The Second Clinical Medical College, Zhejiang Chinese Medical University, Hangzhou, Zhejiang, People's Republic of China.
School of Medicine, Zhejiang University, Hangzhou, Zhejiang, People's Republic of China.
Clin Interv Aging. 2024 Oct 15;19:1703-1711. doi: 10.2147/CIA.S485817. eCollection 2024.
Cardiovascular disease (CVD) has become the leading cause of death worldwide. High muscle mass can reduce the incidence and mortality of CVD. In recent years, increasing attention has been given to the relationship between intrinsic capacity (IC) and CVD. This study aims to explore the relationship between the decline of IC, muscle strength, and muscle quality in older patients with CVD, providing a new method and basis for early recognition of IC decline in the older adults.
This cross-sectional study included 475 older individuals from communities in Zhejiang. General data were collected, and a comprehensive geriatric assessment (CGA) was conducted. Participants with CVD were divided into three groups: IC retention, IC impairment, and IC significantly impaired. Bioelectrical impedance analysis (BIA) measurements were completed. Student's -test or non-parametric tests (Mann-Whitney) were used to analyze the correlation between IC and muscle-related indicators. The best cutoff values were obtained using ROC curve analysis.

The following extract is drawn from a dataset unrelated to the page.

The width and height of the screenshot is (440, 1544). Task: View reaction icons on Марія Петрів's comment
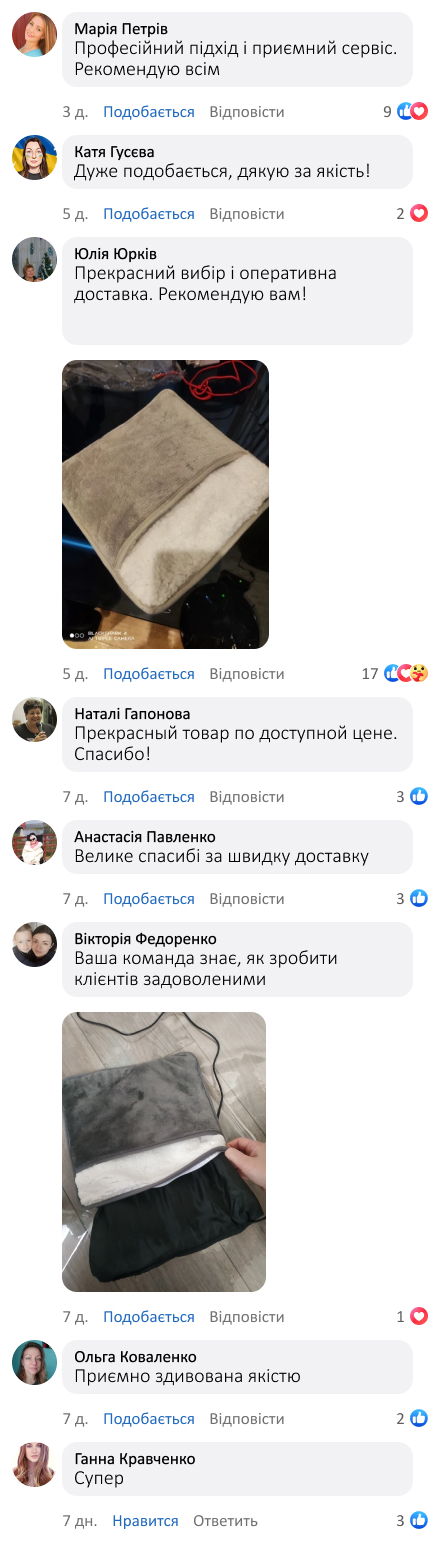pyautogui.click(x=412, y=112)
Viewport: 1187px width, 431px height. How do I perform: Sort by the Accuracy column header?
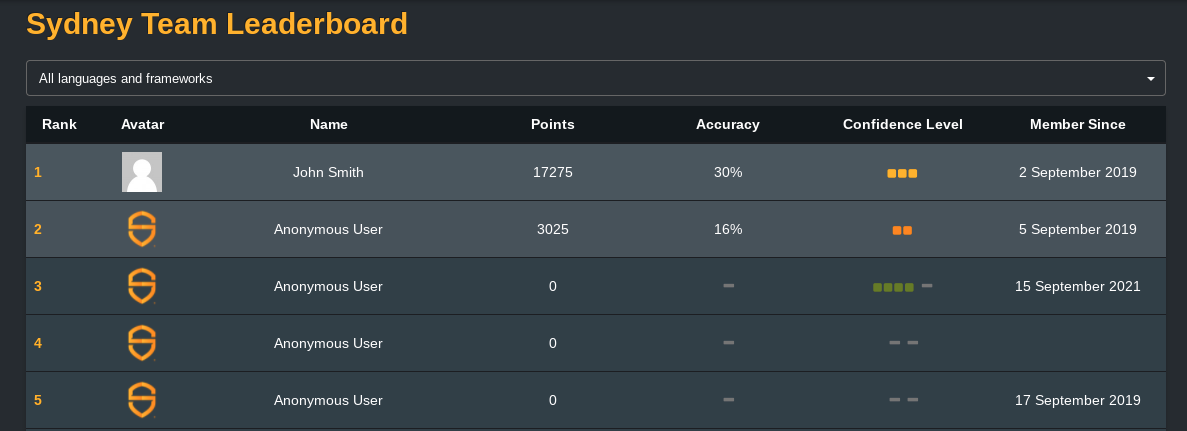727,124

Compared to non-CVD patients, CVD patients were older, more educated, and had higher rates of polypharmacy and comorbidity. IC decreased more significantly in CVD patients. Age (P=0.001), Fried (P=0.024), and GDS-5 (P=0.002) increased with the severity of IC decline. ADL (P=0.002), MMSE (P=0.000), MNA-SF (P=0.000), SARC-Calf (P=0.026), waist circumference (P=0.037), and muscle quality (P=0.010) decreased with the decline in IC. When IC decreased, the cutoff values for hand grip strength, waist circumference, and muscle quality were 25.45 kg, 72.55 cm, and 3.05, respectively. When IC decreased significantly, the cutoff values were 17.15 kg, 71.55 cm, and 2.28, respectively.

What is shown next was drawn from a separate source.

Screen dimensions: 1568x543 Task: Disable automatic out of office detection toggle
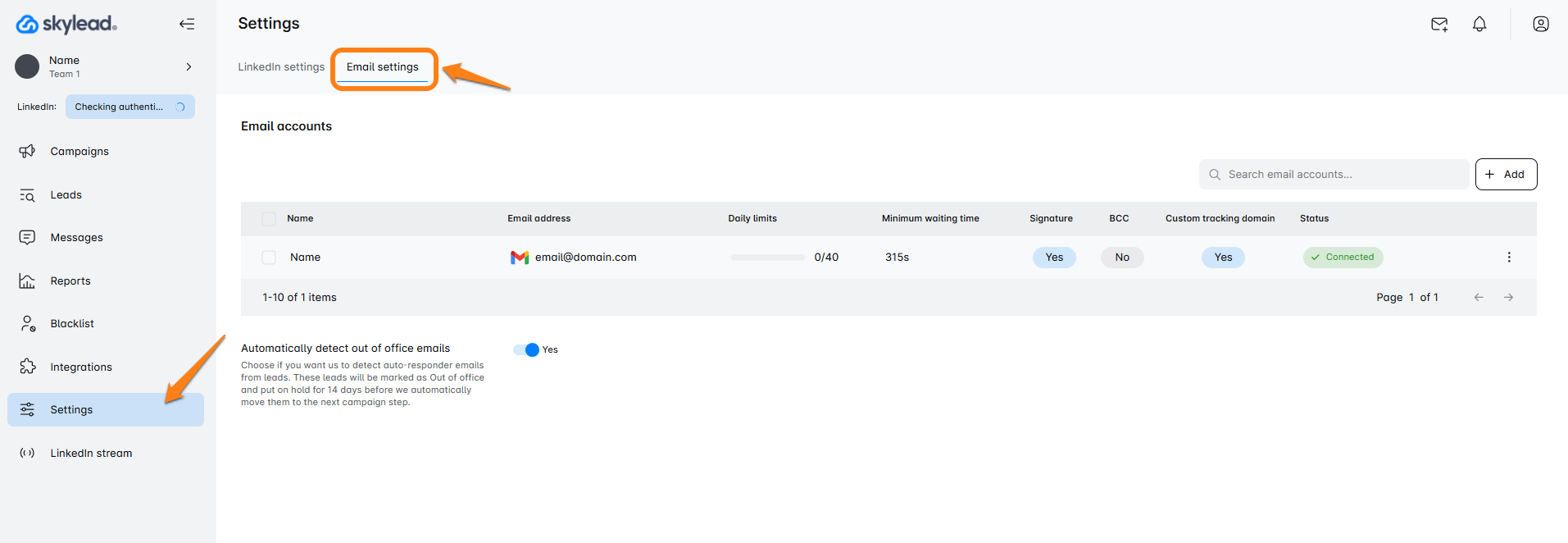[526, 350]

The results of this study showed that in patients with CVD, the hand grip strength and muscle quality of patients with IC injury were lower than those of patients with IC retention.
心血管疾病(CVD)已成为全球范围内的主要致死原因。较高的肌肉质量可以降低 CVD 的发病率和死亡率。近年来,人们越来越关注内在能力(IC)与 CVD 之间的关系。本研究旨在探讨 CVD 老年患者 IC 下降、肌肉力量和肌肉质量之间的关系,为老年人 IC 下降的早期识别提供新的方法和依据。

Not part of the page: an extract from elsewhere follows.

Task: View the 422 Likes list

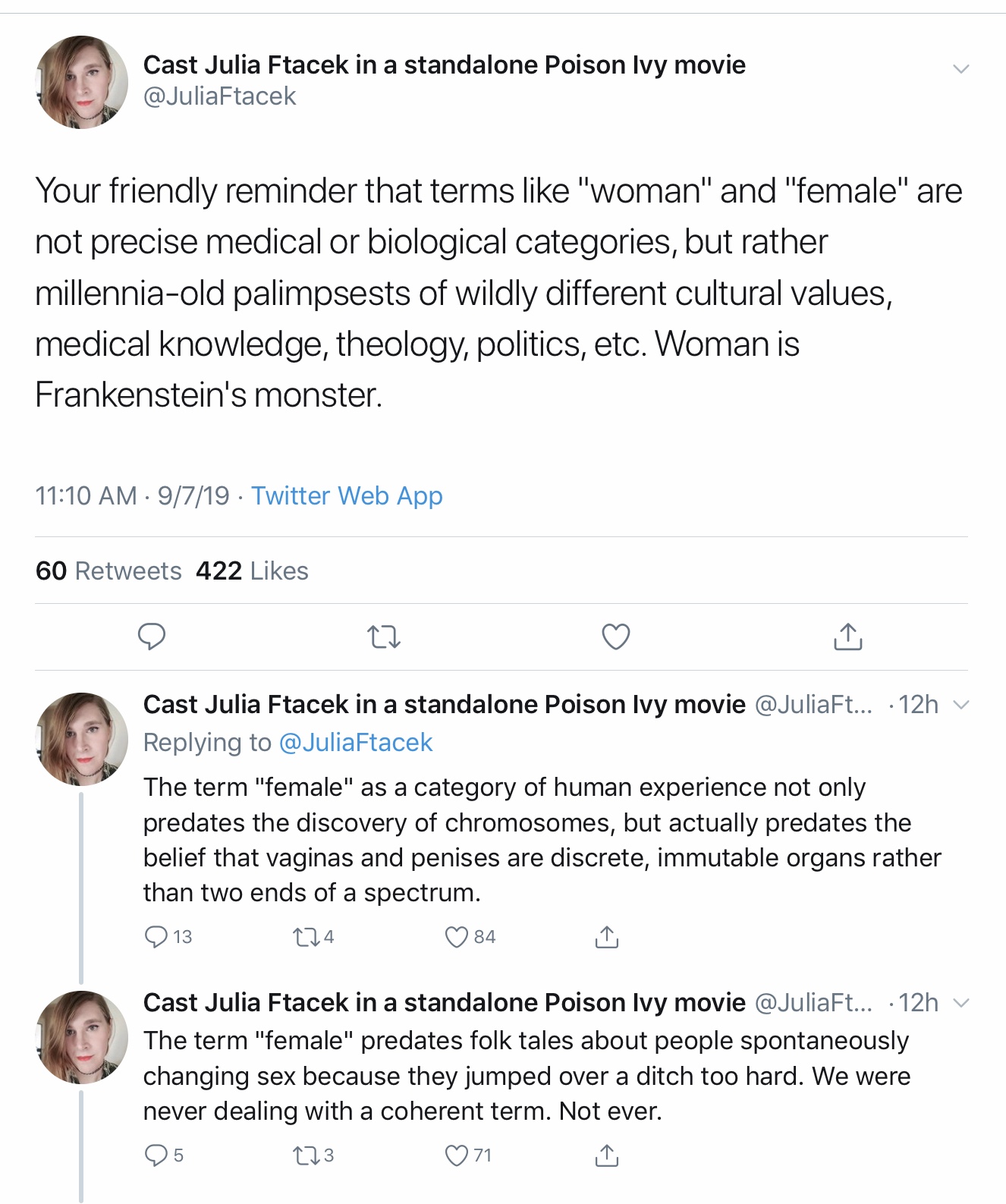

本横断面研究纳入了来自浙江社区的 475 名老年人。收集一般资料,并进行全面老年评估(CGA)。将 CVD 患者分为 IC 保留组、IC 损伤组和 IC 严重损伤组。完成生物电阻抗分析(BIA)测量。使用 Student's -test 或非参数检验(Mann-Whitney)分析 IC 与肌肉相关指标之间的相关性。使用 ROC 曲线分析获得最佳截断值。
与非 CVD 患者相比,CVD 患者年龄更大、受教育程度更高、同时服用的药物更多、合并症更多。CVD 患者的 IC 下降更为明显。年龄(P=0.001)、Fried(P=0.024)和 GDS-5(P=0.002)随 IC 下降严重程度而增加。ADL(P=0.002)、MMSE(P=0.000)、MNA-SF(P=0.000)、SARC-Calf(P=0.026)、腰围(P=0.037)和肌肉质量(P=0.010)随 IC 下降而降低。当 IC 下降时,握力、腰围和肌肉质量的截断值分别为 25.45kg、72.55cm 和 3.05。当 IC 显著下降时,截断值分别为 17.15kg、71.55cm 和 2.28。
本研究结果表明,在 CVD 患者中,IC 损伤患者的握力和肌肉质量低于 IC 保留患者。